### Required action
A faithful transcription of the entries below is required.

--

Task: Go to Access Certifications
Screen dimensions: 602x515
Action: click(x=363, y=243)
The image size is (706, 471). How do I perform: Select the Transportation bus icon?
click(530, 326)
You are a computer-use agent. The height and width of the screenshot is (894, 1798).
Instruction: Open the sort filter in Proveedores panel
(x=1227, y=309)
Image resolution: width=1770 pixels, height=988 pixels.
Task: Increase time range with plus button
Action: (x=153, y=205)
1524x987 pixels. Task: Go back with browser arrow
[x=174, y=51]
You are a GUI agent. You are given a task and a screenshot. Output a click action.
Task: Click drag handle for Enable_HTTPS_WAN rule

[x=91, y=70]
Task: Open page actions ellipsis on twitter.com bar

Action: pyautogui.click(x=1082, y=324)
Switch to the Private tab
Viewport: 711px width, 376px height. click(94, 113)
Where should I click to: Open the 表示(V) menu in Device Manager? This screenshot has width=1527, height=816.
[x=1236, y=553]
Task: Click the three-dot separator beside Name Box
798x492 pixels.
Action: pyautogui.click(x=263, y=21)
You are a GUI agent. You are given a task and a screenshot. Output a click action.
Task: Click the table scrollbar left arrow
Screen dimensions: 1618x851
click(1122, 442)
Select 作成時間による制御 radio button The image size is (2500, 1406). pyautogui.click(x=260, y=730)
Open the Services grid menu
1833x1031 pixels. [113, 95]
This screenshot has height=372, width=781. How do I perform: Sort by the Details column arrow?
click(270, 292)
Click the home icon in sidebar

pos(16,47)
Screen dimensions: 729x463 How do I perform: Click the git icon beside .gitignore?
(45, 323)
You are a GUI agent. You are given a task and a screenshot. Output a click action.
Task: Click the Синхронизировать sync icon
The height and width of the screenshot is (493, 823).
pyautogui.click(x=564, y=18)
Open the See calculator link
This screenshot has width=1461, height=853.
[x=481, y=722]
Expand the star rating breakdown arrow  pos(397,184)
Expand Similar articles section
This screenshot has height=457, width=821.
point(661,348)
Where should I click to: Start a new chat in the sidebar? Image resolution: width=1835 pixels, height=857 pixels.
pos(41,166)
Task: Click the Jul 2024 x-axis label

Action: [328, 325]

--

### Solution below
Task: Go to Access Certifications
Screen dimensions: 602x515
Action: click(x=363, y=243)
The image size is (706, 471). How do I perform: Select the Transportation bus icon?
click(530, 326)
You are a computer-use agent. The height and width of the screenshot is (894, 1798).
Instruction: Open the sort filter in Proveedores panel
(x=1227, y=309)
Image resolution: width=1770 pixels, height=988 pixels.
Task: Increase time range with plus button
Action: (x=153, y=205)
1524x987 pixels. Task: Go back with browser arrow
[x=174, y=51]
You are a GUI agent. You are given a task and a screenshot. Output a click action.
Task: Click drag handle for Enable_HTTPS_WAN rule

[x=91, y=70]
Task: Open page actions ellipsis on twitter.com bar

Action: pyautogui.click(x=1082, y=324)
Switch to the Private tab
Viewport: 711px width, 376px height. click(94, 113)
Where should I click to: Open the 表示(V) menu in Device Manager? This screenshot has width=1527, height=816.
[x=1236, y=553]
Task: Click the three-dot separator beside Name Box
798x492 pixels.
Action: pyautogui.click(x=263, y=21)
You are a GUI agent. You are given a task and a screenshot. Output a click action.
Task: Click the table scrollbar left arrow
Screen dimensions: 1618x851
click(1122, 442)
Select 作成時間による制御 radio button The image size is (2500, 1406). pyautogui.click(x=260, y=730)
Open the Services grid menu
1833x1031 pixels. [113, 95]
This screenshot has height=372, width=781. How do I perform: Sort by the Details column arrow?
click(270, 292)
Click the home icon in sidebar

pos(16,47)
Screen dimensions: 729x463 How do I perform: Click the git icon beside .gitignore?
(45, 323)
You are a GUI agent. You are given a task and a screenshot. Output a click action.
Task: Click the Синхронизировать sync icon
The height and width of the screenshot is (493, 823).
pyautogui.click(x=564, y=18)
Open the See calculator link
This screenshot has width=1461, height=853.
[x=481, y=722]
Expand the star rating breakdown arrow  pos(397,184)
Expand Similar articles section
This screenshot has height=457, width=821.
point(661,348)
Where should I click to: Start a new chat in the sidebar? Image resolution: width=1835 pixels, height=857 pixels.
pos(41,166)
Task: Click the Jul 2024 x-axis label

Action: [328, 325]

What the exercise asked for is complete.